** SUPPLIED DATA follows **

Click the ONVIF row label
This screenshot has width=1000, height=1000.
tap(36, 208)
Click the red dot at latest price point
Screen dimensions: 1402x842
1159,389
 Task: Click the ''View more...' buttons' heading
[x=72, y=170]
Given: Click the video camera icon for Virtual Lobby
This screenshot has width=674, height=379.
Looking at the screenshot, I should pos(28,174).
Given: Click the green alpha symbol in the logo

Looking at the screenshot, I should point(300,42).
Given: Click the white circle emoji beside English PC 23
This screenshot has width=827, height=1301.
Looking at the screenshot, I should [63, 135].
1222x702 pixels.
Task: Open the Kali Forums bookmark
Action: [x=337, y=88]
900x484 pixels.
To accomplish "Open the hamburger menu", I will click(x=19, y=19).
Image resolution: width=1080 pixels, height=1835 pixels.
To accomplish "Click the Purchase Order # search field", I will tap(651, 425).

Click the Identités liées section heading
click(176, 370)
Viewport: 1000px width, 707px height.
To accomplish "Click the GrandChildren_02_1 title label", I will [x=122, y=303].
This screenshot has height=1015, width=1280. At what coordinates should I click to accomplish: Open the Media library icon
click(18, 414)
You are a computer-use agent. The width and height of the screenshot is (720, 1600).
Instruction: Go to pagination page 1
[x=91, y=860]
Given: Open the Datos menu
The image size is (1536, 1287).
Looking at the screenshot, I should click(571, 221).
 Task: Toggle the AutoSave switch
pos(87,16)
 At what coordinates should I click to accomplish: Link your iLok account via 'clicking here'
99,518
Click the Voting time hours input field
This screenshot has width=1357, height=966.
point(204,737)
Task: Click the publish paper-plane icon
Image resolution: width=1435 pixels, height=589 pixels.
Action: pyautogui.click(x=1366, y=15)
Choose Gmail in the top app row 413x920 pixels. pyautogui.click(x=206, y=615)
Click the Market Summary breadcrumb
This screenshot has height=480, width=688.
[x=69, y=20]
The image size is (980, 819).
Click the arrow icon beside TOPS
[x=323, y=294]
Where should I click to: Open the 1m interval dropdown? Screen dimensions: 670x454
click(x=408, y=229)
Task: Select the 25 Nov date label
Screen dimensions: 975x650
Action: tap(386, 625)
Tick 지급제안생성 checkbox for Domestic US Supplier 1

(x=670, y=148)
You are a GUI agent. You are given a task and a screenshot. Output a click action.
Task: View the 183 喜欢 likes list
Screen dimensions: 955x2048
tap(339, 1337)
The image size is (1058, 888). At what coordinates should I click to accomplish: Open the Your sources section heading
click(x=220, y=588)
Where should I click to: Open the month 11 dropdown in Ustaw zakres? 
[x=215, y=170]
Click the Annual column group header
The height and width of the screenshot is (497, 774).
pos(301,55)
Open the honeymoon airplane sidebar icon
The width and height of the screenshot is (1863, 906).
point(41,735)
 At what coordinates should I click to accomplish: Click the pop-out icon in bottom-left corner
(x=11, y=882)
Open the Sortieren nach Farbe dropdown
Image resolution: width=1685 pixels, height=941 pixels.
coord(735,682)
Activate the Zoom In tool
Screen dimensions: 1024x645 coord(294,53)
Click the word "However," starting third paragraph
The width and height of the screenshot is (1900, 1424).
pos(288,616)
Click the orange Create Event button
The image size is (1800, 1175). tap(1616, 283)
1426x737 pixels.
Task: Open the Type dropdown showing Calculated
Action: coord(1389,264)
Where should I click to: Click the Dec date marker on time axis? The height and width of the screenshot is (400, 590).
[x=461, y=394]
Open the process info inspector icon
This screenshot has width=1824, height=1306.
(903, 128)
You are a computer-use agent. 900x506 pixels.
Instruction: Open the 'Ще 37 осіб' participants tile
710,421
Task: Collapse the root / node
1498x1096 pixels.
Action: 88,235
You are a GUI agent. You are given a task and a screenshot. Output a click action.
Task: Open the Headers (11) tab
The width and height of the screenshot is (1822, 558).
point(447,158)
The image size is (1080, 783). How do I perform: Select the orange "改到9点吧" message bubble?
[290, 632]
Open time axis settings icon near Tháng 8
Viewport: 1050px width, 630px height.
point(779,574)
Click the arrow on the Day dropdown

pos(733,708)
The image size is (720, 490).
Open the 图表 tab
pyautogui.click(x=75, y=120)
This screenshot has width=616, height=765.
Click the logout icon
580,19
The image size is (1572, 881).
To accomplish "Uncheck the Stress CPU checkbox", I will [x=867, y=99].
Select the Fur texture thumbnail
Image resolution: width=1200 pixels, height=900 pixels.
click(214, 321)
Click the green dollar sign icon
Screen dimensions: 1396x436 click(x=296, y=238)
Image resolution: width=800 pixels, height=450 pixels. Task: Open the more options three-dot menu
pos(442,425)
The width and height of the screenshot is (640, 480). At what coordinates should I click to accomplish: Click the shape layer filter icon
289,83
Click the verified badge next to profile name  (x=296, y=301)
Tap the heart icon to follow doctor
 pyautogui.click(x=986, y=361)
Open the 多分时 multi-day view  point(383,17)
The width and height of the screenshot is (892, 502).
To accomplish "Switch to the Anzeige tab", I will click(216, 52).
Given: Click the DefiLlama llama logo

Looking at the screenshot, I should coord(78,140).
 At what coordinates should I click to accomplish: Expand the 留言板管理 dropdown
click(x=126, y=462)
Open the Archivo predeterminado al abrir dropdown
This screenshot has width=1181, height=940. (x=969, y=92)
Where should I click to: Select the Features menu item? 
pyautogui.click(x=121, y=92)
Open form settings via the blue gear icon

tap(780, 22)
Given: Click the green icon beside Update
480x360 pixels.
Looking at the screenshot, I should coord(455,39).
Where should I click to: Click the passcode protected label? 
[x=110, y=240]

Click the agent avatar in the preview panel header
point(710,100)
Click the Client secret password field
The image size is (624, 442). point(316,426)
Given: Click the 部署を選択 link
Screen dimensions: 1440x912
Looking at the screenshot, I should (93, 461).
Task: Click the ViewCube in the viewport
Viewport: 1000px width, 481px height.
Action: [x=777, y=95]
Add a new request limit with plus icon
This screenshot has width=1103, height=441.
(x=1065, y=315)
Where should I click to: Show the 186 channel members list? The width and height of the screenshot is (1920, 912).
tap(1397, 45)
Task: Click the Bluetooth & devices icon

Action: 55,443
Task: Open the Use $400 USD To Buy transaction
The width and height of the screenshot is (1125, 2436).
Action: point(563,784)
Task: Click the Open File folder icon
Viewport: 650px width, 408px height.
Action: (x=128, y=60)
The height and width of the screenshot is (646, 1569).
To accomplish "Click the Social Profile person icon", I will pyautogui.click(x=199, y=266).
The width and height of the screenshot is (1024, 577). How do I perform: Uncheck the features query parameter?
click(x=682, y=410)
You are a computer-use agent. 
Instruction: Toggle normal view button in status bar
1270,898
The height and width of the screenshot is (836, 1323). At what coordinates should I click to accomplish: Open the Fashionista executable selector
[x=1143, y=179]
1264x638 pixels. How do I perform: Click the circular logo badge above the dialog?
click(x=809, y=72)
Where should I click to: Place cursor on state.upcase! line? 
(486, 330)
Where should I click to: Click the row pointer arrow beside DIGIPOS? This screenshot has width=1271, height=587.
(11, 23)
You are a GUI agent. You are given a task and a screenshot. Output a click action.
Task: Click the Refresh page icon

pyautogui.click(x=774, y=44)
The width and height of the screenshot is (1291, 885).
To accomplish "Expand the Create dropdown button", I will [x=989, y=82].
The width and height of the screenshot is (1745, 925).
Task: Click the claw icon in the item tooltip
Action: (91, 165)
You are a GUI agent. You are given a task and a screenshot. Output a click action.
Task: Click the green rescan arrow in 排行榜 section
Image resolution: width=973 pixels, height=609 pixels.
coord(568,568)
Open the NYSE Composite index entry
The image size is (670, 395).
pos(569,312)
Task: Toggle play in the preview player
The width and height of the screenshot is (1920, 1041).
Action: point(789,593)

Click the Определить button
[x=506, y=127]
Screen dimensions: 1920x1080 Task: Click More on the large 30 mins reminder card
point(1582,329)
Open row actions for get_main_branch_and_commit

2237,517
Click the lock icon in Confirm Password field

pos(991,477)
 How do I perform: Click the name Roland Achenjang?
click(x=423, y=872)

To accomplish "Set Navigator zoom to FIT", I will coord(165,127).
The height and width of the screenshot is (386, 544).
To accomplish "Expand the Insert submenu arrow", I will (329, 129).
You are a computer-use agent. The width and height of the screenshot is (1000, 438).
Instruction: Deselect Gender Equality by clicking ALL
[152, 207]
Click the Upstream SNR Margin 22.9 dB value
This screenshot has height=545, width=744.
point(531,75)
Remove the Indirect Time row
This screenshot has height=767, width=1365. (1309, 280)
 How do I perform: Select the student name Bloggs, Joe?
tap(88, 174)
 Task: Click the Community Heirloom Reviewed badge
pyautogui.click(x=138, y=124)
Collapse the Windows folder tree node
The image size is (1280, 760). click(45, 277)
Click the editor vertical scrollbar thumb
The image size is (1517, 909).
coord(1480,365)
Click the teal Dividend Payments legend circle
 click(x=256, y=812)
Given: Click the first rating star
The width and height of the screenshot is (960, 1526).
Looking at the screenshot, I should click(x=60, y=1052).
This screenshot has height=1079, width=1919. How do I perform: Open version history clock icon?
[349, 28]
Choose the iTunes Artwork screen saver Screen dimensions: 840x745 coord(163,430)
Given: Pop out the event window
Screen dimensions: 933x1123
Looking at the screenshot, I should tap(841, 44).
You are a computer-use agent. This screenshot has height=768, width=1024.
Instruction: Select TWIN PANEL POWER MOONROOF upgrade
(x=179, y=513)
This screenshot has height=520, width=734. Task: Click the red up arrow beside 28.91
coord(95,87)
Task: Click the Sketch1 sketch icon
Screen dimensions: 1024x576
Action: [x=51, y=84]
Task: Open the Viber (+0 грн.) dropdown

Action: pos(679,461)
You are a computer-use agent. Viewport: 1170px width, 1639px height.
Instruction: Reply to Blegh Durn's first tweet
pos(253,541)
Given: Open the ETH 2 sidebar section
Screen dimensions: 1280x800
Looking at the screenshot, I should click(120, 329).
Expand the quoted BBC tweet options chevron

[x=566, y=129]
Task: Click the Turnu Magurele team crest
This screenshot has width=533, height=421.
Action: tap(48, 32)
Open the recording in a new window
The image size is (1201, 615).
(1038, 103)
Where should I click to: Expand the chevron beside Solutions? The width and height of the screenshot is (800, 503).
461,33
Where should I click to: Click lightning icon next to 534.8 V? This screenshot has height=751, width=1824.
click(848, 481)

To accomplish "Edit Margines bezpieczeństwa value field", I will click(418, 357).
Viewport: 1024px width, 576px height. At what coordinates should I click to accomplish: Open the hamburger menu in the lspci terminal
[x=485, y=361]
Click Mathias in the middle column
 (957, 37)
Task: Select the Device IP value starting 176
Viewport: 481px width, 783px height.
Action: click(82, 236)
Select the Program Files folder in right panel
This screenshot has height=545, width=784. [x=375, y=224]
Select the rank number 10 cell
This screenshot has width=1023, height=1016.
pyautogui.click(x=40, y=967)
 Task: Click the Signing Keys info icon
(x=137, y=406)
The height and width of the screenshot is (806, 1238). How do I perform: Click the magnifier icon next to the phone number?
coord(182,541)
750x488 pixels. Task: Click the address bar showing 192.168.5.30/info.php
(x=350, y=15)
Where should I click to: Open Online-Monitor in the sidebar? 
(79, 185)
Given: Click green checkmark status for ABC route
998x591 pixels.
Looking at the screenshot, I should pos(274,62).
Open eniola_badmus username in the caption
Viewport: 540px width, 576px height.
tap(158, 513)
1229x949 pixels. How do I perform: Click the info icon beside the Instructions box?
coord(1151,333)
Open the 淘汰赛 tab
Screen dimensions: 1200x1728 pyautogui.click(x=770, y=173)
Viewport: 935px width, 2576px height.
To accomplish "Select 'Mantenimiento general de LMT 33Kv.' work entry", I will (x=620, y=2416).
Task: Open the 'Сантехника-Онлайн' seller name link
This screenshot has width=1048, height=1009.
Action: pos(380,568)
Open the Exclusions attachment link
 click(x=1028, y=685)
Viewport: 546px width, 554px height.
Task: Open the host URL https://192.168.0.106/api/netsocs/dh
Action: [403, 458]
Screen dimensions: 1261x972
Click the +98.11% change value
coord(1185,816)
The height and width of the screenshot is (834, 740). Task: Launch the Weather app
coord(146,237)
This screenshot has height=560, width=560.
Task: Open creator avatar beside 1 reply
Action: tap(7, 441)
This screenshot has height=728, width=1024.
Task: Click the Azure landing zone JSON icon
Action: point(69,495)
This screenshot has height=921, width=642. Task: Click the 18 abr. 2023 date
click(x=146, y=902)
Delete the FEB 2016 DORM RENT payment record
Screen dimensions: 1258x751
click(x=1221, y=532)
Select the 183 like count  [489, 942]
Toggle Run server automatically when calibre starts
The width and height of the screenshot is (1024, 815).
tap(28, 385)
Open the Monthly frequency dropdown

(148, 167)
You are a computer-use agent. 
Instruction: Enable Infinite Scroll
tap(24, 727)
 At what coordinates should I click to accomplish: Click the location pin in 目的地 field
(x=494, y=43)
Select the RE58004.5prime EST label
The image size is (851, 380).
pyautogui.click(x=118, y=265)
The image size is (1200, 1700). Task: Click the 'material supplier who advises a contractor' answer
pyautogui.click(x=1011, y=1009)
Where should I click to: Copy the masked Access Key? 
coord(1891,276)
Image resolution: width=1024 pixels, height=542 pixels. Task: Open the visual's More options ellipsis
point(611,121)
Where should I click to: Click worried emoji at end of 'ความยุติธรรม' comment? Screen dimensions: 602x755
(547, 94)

** End of SUPPLIED DATA **

● WHAT NEEDS TO BE DONE
Above are the records. Print exactly, and only, the lines from the line with "The width and height of the screenshot is (1024, 577)." to the line with "The width and height of the screenshot is (1291, 885).", both inclusive.

● REPLY
The width and height of the screenshot is (1024, 577). How do I perform: Uncheck the features query parameter?
click(x=682, y=410)
You are a computer-use agent. 
Instruction: Toggle normal view button in status bar
1270,898
The height and width of the screenshot is (836, 1323). At what coordinates should I click to accomplish: Open the Fashionista executable selector
[x=1143, y=179]
1264x638 pixels. How do I perform: Click the circular logo badge above the dialog?
click(x=809, y=72)
Where should I click to: Place cursor on state.upcase! line? 
(486, 330)
Where should I click to: Click the row pointer arrow beside DIGIPOS? This screenshot has width=1271, height=587.
(11, 23)
You are a GUI agent. You are given a task and a screenshot. Output a click action.
Task: Click the Refresh page icon

pyautogui.click(x=774, y=44)
The width and height of the screenshot is (1291, 885).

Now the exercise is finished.